The Pelican Lake field (sometimes called Brintnell) in northern Alberta, Canada, covers an area of approximately 51 km by 42 km. The reservoir was discovered in 1978 and contains about 6.4 billion bbl OOIP. Oil viscosities range from 800 to 80,000 cp, but the bulk of the polymer flooded area has a viscosity of 3000 cp or less. Up to 900 horizontal wells have injected up to 300,000 bbl of HPAM solution, resulting in up to 67,000 BOPD (attributed to polymer flooding) from ~1400 horizontal production wells [19]. Typical injector-producer spacing is either 100 or 200 meters, and horizontal well lengths are typically 1500-2500 meters. Porosity and permeability of this unconsolidated sand averages roughly 30% and 1 Darcy, respectively, and formation thickness typically ranges from 3 to 6 meters. Recovery factors are projected to be 6% due to primary and 15% due to waterflooding after primary [23, 44]. Polymer flooding directly after primary provides an average recovery factor of 28%, while polymer flooding in a tertiary mode (i.e., after waterflooding) provides a projected average of 22% (CNRL website). Produced water cuts are typically between 57% and 69% [24]. No explanation was given for why polymer flooding directly after primary performed better than polymer flooding after waterflooding. Voidage replacement ratios targeted a value of one, but substantial variations occurred [19].

Typically, the viscosities of the injected polymer solutions at Pelican Lake were 15-30 cp (measured at 7.3 s-1 and 25°C). Given the high oil viscosity, an important question is whether the project would have seen improved performance by injecting a more viscous polymer solution. A number of rationalizations have been used to justify injecting such a low-viscosity polymer solution to displace a very viscous oil. First, losses of injectivity were feared. However, the weak Wabiskaw Formation at Pelican Lake has consistently shown few injectivity losses, regardless of injectant. Second, high polymer costs were argued to limit the economics of injecting more viscous polymer solutions. In contradiction, this concern is mitigated because (above 10 cp) polymer viscosity increases with the 1.9 power of polymer concentration [4]. So, doubling the viscosity only requires a 1.4X increase in polymer viscosity. Third, the relative permeability to water () may be very low (e.g., 0.03), thereby requiring a low-viscosity polymer solution to achieve a favorable mobility ratio [30]. This is a legitimate reason, but an effort must be made to establish that the relative permeability to water actually is low. In fact, extensive studies associated with the Cactus Lake viscous oilfield, values around 0.03, were reported [30].
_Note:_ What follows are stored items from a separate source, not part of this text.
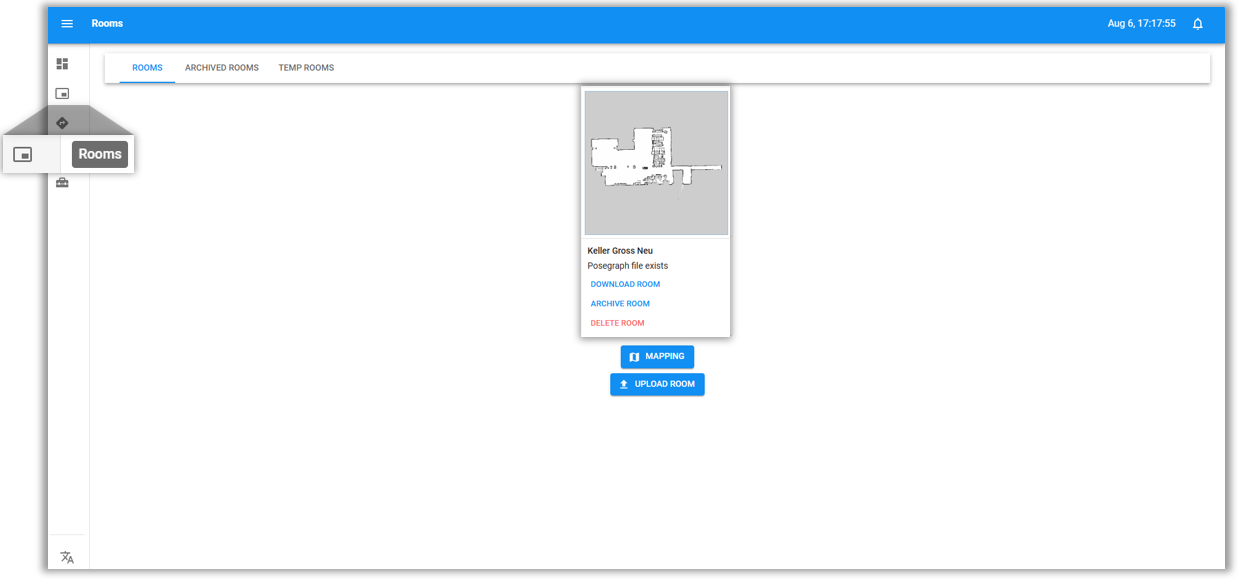Open the Keller Gross Neu map thumbnail
The width and height of the screenshot is (1238, 579).
[656, 163]
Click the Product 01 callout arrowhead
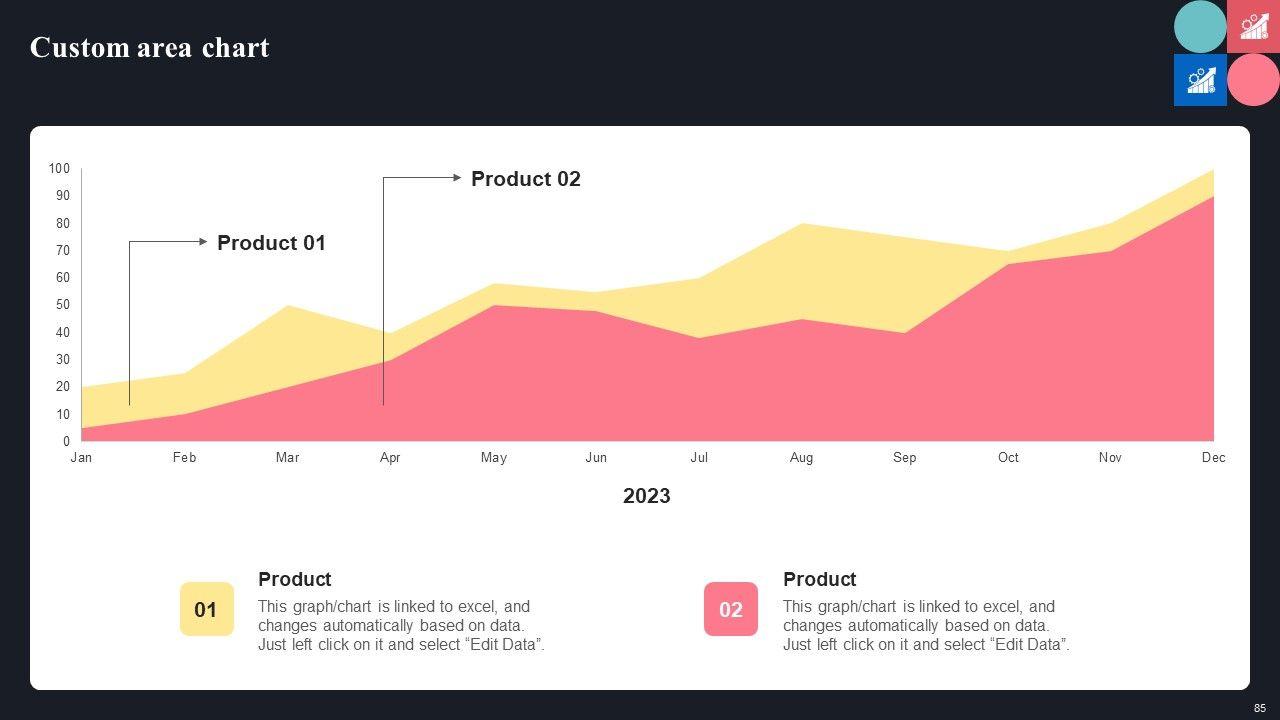The width and height of the screenshot is (1280, 720). click(x=204, y=241)
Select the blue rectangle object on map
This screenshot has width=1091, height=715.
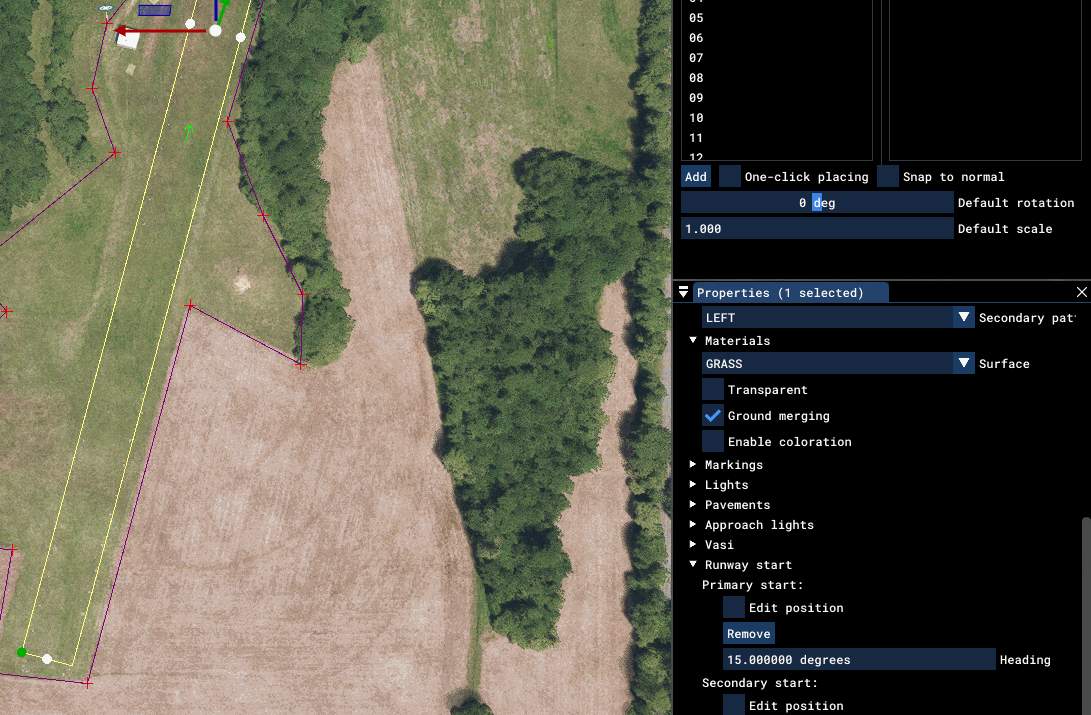point(154,10)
Public information about oil-water relative permeability curves for Pelican Lake is scarce. Delaplace et al. [45, 46] reported endpoint relative permeabilities of water from 0.1 to 0.15, with Corey exponents of ~3.8 for water and~1.9 for oil. Delamaide et al. [47] reported that injection of 20 cp polymer solutions provided a mobility ratio of ~16 at Pelican Lake. Injected polymer viscosities have typically been from 15-30 cp [19], indicating that the flood has generally operated with a substantially unfavorable mobility ratio even during polymer injection.

Delamaide [18, 19] noted that higher recovery factors were associated with injecting polymer directly after primary production, compared with waterflooding before the polymer flood. Polymer injection directly after primary production was most likely to cause a definitive increase in oil production rate, in addition to reducing the produced water cut. In contrast, polymer injection after waterflooding might reduce water cut but generally did not increase the oil production rate. As expected, better oil-recovery responses to ~20-30 cp polymer flooding occurred in parts of the field with lower oil viscosities—i.e., less unfavorable mobility ratios.

When waterflooding before polymer flooding a viscous oil, Skauge et al. [22] demonstrated that viscous fingers form pathways to the production well, and these fingers, in turn, serve as pathways for much of the incremental oil flow during subsequent polymer injection. Oil response to polymer injection is expected fairly quickly for this situation [22]. Consistent with this suggestion, the response to polymer injection typically occurred after 9-12 months [23]. If the mobility ratio remains unfavorable (as at Pelican Lake), the domination of flow through the fingers means that pressure gradients in the oil bank will not increase significantly. So, although the water cut should decrease during polymer injection, the oil production rate may not increase significantly—just as observed at Pelican Lake.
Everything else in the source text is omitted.